How do you approach messaging for a technical audience vs for a non-technical audience?
Your messaging should speak the language of the customer. If your audience is technical, you can use the language that they are familiar with to articulate the value of your product. You don't want to go too jargon-heavy, but for example, if you're product helps streamline API management, and you are selling to IT, you're going to want to use "API" in your message. If you're positioning this same product to non-IT buyers, you might say "connect disparate systems." It's the same thing, but speaking to the right audience.
If you have one product that could speak to multiple audiences, who is your primary audience? That should probably dictate your message. Or if you have a product that targets a non-technical, LOB buyer, but you know the IT department is involved in the buying process, have your messaging target the non-technical buyer, but have resources that are detailed and technical enough for IT.

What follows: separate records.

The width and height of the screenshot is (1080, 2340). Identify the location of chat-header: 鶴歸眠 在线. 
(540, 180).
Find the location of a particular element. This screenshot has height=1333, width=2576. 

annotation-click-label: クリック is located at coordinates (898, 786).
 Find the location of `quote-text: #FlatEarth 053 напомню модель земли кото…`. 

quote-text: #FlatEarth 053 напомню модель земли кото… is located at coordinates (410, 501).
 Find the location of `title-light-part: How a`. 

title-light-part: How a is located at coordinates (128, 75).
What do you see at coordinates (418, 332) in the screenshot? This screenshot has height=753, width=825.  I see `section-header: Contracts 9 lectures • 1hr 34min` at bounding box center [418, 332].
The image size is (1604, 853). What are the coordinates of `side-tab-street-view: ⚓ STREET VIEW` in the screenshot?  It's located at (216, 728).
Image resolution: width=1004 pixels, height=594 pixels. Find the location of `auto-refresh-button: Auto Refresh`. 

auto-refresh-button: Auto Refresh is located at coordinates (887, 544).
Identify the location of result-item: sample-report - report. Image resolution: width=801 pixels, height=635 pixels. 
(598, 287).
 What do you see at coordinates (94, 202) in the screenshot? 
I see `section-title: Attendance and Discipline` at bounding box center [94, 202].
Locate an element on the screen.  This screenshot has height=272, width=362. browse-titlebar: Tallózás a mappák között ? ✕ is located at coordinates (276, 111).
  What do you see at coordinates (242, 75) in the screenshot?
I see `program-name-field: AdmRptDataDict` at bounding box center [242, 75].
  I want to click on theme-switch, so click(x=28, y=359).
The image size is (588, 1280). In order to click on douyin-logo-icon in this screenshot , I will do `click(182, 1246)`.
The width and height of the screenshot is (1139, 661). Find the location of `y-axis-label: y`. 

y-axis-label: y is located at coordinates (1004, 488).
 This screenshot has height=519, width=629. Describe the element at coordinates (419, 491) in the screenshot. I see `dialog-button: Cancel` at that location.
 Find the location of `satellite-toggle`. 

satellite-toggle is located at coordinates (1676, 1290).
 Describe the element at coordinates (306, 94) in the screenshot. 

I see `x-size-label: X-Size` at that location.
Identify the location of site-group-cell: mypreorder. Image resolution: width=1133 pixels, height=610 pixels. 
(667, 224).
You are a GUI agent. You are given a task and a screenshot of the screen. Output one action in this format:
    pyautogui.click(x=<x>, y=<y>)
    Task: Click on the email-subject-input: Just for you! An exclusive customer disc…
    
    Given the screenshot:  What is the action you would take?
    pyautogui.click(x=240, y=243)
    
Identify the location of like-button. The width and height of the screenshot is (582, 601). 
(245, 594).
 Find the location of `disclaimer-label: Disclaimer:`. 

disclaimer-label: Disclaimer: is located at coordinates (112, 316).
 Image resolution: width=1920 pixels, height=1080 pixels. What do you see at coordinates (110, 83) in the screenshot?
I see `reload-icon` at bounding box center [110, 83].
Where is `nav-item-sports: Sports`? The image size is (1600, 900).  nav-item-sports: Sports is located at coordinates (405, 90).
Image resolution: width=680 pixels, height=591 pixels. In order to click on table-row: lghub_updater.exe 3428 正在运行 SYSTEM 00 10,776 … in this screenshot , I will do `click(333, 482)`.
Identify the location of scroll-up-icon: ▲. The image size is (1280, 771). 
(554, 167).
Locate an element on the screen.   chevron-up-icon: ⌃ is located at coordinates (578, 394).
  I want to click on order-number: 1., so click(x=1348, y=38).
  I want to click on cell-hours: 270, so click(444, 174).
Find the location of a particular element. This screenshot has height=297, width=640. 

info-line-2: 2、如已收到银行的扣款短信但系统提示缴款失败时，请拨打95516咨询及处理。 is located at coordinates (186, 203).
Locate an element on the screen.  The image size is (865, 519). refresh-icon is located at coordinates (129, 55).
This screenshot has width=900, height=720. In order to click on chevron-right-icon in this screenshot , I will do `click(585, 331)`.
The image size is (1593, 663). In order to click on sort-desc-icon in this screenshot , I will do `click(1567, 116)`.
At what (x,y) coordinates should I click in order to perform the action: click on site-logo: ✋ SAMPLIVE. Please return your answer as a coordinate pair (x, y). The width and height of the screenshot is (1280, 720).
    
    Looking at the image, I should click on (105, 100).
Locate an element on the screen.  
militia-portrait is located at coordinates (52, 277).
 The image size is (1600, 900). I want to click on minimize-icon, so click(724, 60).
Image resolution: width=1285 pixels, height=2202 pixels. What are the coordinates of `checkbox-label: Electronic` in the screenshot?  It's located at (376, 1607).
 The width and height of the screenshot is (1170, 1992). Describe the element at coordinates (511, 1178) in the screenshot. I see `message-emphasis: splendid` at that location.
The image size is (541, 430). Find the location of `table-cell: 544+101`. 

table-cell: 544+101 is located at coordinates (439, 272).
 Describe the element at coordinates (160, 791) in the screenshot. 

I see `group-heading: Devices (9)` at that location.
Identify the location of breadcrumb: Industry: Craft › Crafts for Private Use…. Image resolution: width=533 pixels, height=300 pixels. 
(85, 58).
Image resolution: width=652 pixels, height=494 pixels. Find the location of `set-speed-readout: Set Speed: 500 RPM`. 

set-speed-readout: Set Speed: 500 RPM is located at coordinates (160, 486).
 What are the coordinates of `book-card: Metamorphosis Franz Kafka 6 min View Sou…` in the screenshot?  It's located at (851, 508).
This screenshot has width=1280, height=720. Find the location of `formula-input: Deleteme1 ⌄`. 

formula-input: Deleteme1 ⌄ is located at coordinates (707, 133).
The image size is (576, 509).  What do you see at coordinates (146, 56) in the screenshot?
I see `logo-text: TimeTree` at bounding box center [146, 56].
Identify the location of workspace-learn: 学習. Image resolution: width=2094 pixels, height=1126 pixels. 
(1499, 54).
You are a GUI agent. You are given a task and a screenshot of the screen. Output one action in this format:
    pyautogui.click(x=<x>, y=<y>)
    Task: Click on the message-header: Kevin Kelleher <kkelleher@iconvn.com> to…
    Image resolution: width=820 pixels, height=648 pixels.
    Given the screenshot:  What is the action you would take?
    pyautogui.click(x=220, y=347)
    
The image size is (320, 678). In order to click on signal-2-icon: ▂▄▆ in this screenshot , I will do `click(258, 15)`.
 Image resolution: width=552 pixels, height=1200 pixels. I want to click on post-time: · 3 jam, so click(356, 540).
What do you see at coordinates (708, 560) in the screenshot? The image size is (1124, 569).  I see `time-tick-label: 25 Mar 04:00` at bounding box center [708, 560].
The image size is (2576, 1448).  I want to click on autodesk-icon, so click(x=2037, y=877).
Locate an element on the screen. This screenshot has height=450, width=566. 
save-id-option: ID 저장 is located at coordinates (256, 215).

The best approach for messaging a technical audience is to lead with clear and concise language. Avoid any language that is vague or ambiguous. Technical audiences can spot marketing lingo from a mile away and you will lose trust with this audience very quickly if you try speaking to them the same way you would a non-technical audience.
Here are some tips for messaging a technical audience:
Say the thing. Don't bury the lead or use too many adjectives. Just say the thing.
Lead with features and performance
Use language that is familiar to them
Let a technical partner or peer tell your message with a case study or testimonial quote. A technical audience with have more trust with a peer than a marketer.
Hone in on the benefits and metrics that are important to a technical role (development time, performance, cost of implementation)
Use cases and specific applications are key! Technical audiences want to know exactly how the product will solve x, y, and z.
This is a very common circumstance and can be conflated when a companies products bridge both audiences. Think of a consumer product that also has developer tool versions of their software. API's, open source etc. On one hand one core audience group simply wants to know 'will this product do what I need? whereas the other one will need a much more detailed and technical breakdown of a similar question! Similar to another question here, I would always put myself in the place of the intended audience as much as possible. If I'm a non technical customer/consumer of the product what messaging, language, content resonates with me. Where is the 'technical cutoff' point when it comes to details and jargon? Conversely, if I'm a technical buyer/user..what are the key pieces of data or information I'll expect from a given piece of content to ensure its met my expectations? This is where persona's (or the evolved version of) can be helpful as a guide to ensuring you're creating for specific audiences.
Whether the audience is technical or non technical, you just need to speak their language and use their vocabulary. Using overly simple language for a technical audience won't help build credibility with that audience; using technical language with a layperson audience will just lose them in the process.
As an example, I have been working on some language that's developer facing. With my PM team we've had some debates about some of our word choices. Language that is intuitive for them, isn't intuitive for me...but I'm not the audience. This is one of those rare cases where I'm opting for more technical vernacular because I think the audience will be looking for it and it will resonate with them.
At the end of the day, get to know your personas well and tune your messaging to speak their language, not yours.
I approach them in much of the same way. Product marketing is about storytelling, and being the advocate for your consumer. For either audience, it's about keeping things simple. Your product may provide a different benefit for each audience so make sure to have identified that first, but otherwise there's no need to reinvent the messaging style.
Assuming we’re broadly talking about a technical user, and non-technical buyer here, I would focus first on learning how each makes their buying decisions. Then follow the same structure for both—why now, how we do it, why us—but abbreviate or expand each part according to that buying process. If your technical audience is deciding based on whether they like the UI—you better spend a lot of time explaining the workflow. If your non-technical audience is buying based on ROI—you better spend a lot more time on “why now.”
But everyone—technical and non-technical—wants to know how you solve a problem. It used to be enough to just anchor on the “why” for non-technical audiences but with a much fiercer competitive landscape for nearly all markets, people are no longer just buying the topline value message. Everything they demoed this week claims the same benefit, afterall. Everyone needs some understanding of how you specifically help, and where you fit with their existing stack—what you do, and don’t do. So don’t skip that, even for “non-technical” audiences.
Technical audiences want more feature-led messaging, and your features need to be clearly differentiated from your competitors. You should also invest in content that demonstrates the competitive advantage of your features up front. Technical audiences also typically care more about cost of implementation and maintenance. It's important tie your messaging to those benefits. For non-technical audiences, you can focus your primary messaging more on unique benefits (rather than features) and the outcomes they will get from using the product.